# Texto mostrado
Para los interesados en el tema aquí les dejo un tutorial de Ultiboard en Español:

http://blogmultisim.blogspot.com/2010/05/tutorial-introductorio-de-ultiboard.html

Espero sea de ayuda.


----------



## cosmefulanito04 (Jul 28, 2010)

Este simulador no lo manejo mucho, ya que suelo usar otros y queria saber si es normal este comportamiento. 

Queria probar un circuito, pero antes queria verificar el modelo del componente con algo mas sencillo. El circuito en cuestion es un simple amplificador inversor:



Como pueden ver, a la salida obtengo la una señal invertida y amplificada 10 veces, pero tanto la parte positiva como la negativa a pesar de tener una fuente simple, se supone que deberia haber un recorte en la parte negativa, ¿es normal que suceda esto en el multisim?


----------



## FernandoD (Jul 29, 2010)

Hola,

Podrias agregar el circuito para revisarlo? No se ve muy claro en la imagen. Que version de Multisim estas utilizando?

Fernando


----------



## cosmefulanito04 (Jul 29, 2010)

La version es la 10, el circuito es un amplificador no inversor usando un lm324, fuente simple de 12v, 2 resistencias 1k y 10k. De todas maneras, el circuito lo podes ver mas grande presionando boton derecho sobre la imagen -> nueva pestaña/ventana.

# Filas

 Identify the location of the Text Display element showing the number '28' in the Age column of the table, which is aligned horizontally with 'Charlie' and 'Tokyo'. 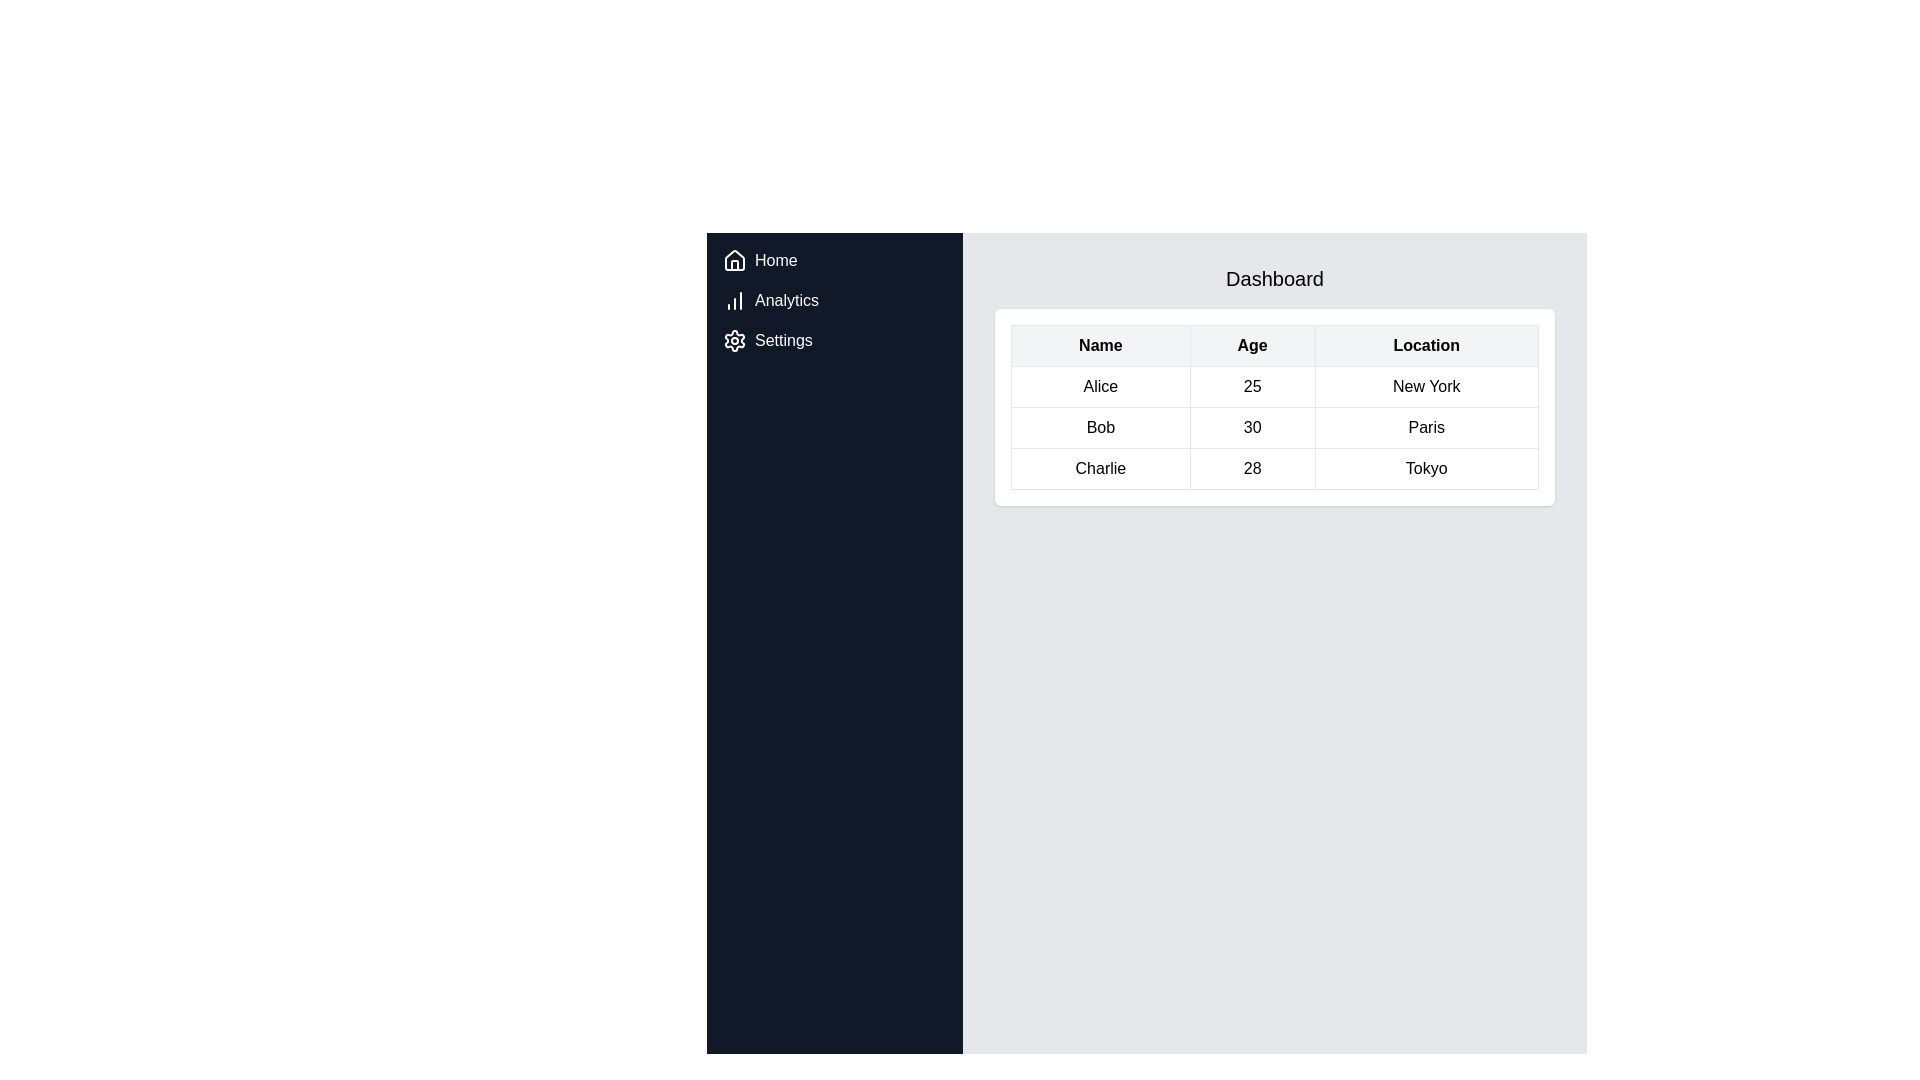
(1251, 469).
---
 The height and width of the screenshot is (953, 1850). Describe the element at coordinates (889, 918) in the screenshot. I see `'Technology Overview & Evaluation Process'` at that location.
--
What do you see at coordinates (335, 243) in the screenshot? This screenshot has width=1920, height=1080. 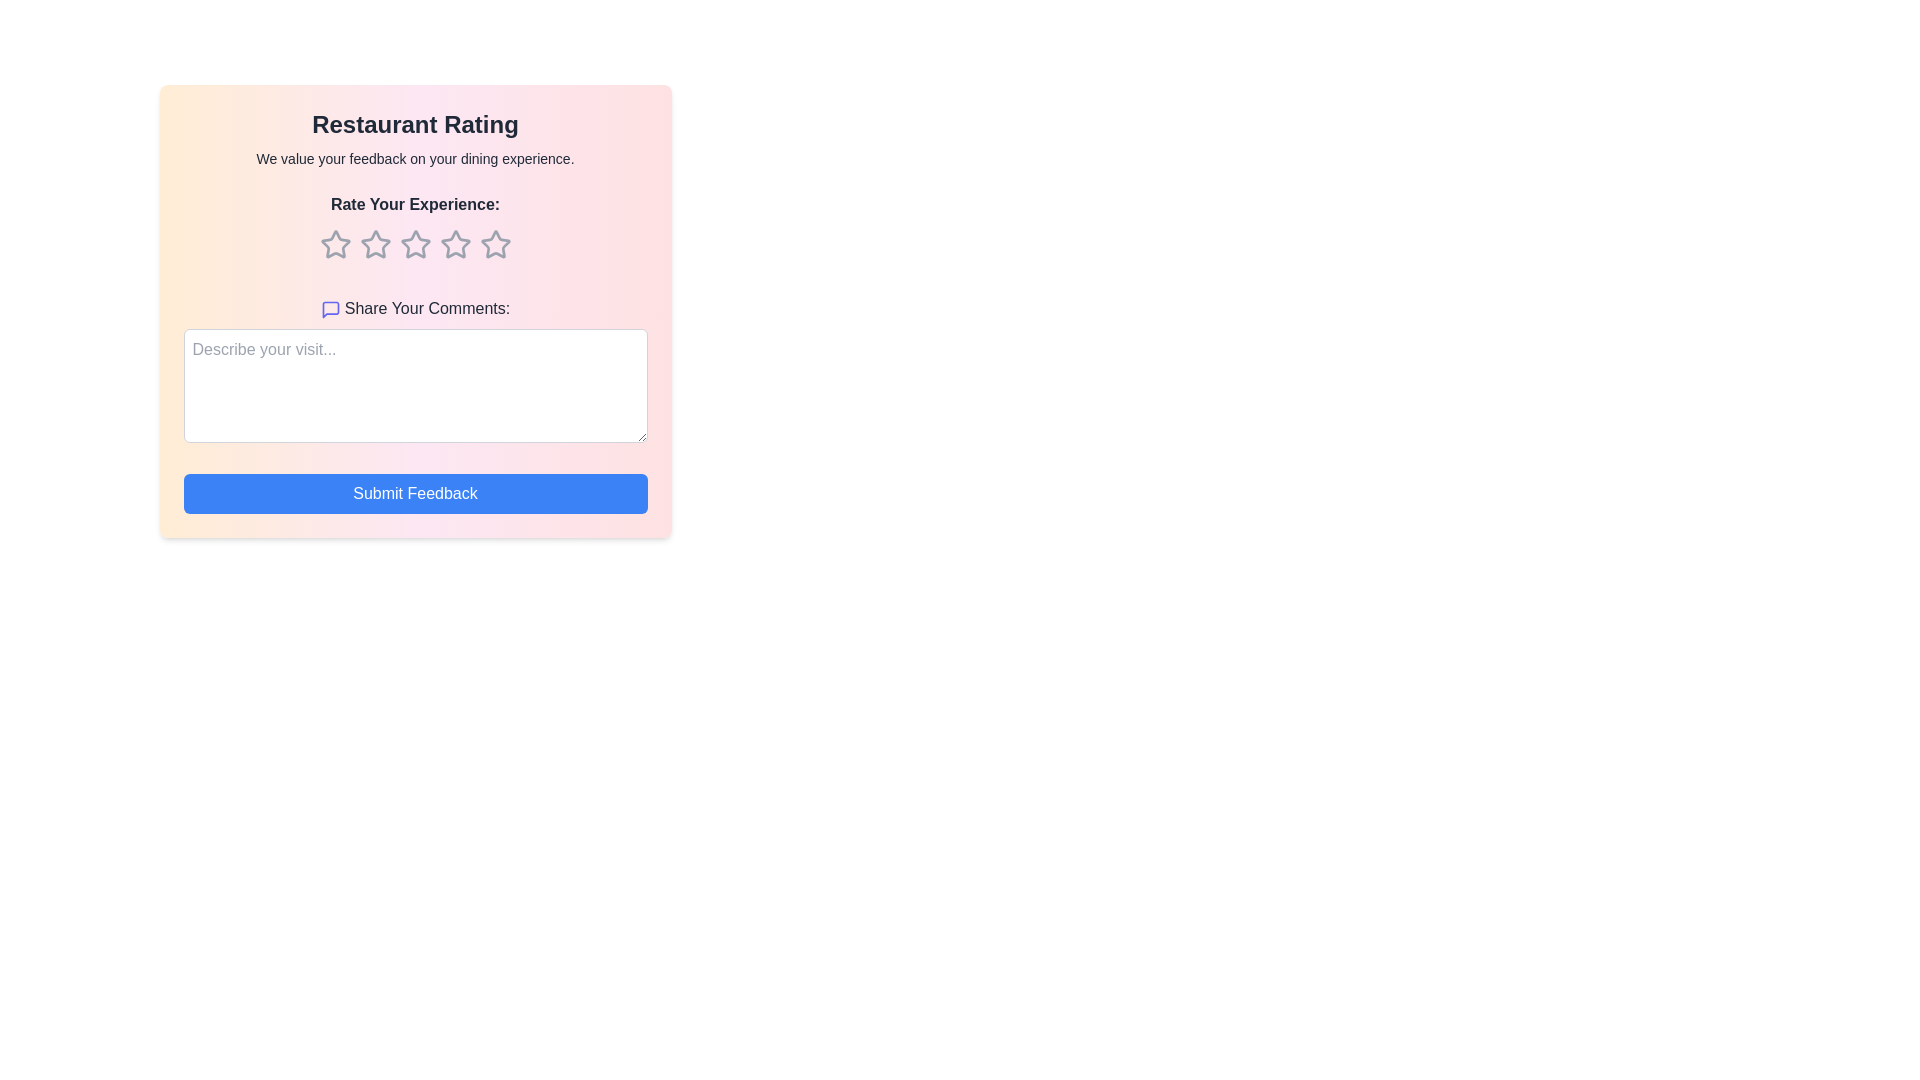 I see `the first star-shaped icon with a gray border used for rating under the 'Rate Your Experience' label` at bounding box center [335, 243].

# Lista de tareas
**1.** En el hilo del foro sobre Multisim, enumere el autor y la fecha de cada mensaje que lleva encabezado.
**2.** Redacte la continuación del hilo del foro sobre Multisim a partir de su último mensaje.

# Respuestas
**1.**
- cosmefulanito04, Jul 28, 2010
- FernandoD, Jul 29, 2010
- cosmefulanito04, Jul 29, 2010

**2.**
Aca te subo el archivo con el circuito para que lo puedas ver.


----------



## Fogonazo (Jul 29, 2010)

Es una falla del modelo correspondiente a "Ese" integrado en particular y de tu versión de Multisim, si lo reemplazas simula correctamente.
​
Lo cual no quita que a veces Multisim se *"Enloquece"*


----------



## cosmefulanito04 (Jul 29, 2010)

Si es verdad con 358 no se vuelve loco, gracias.

Salu2.


----------



## Eduardo (Jul 29, 2010)

No es un error de simulación, es el modelo del componente que es así.
El modelo del LM324N es de 3 terminales (primer imagen) ==> No tiene en cuenta la alimentación, ni siquiera si la conectaste. 
Hacer modelos tan ideales es simplemente por rapidez de simulación. Es responsabilidad del usuario elegir el correcto.

El LM324P (2da imagen) es de 5 terminales ==> 2 entradas, salida, Vcc y GND.  Y se comporta como esperabas .


El error del Multisim está en que los pines que aparecen en la imagen no son los usados por el modelo, obligándote a mirar en la definición para estar seguro.


----------



## cosmefulanito04 (Jul 29, 2010)

Ah eso es interesante saberlo, claro el 358 si esta modelado completamente.


----------



## FernandoD (Ago 3, 2010)

Un poco tarde la respuesta. Eduardo tiene toda la razón. El primer modelo es de tres terminales y no toman en cuenta las fuentes de alimentación. 

Se comprueba con esto que la calidad de los resultados de simulación dependen del modelo SPICE utilizado.

Saludos!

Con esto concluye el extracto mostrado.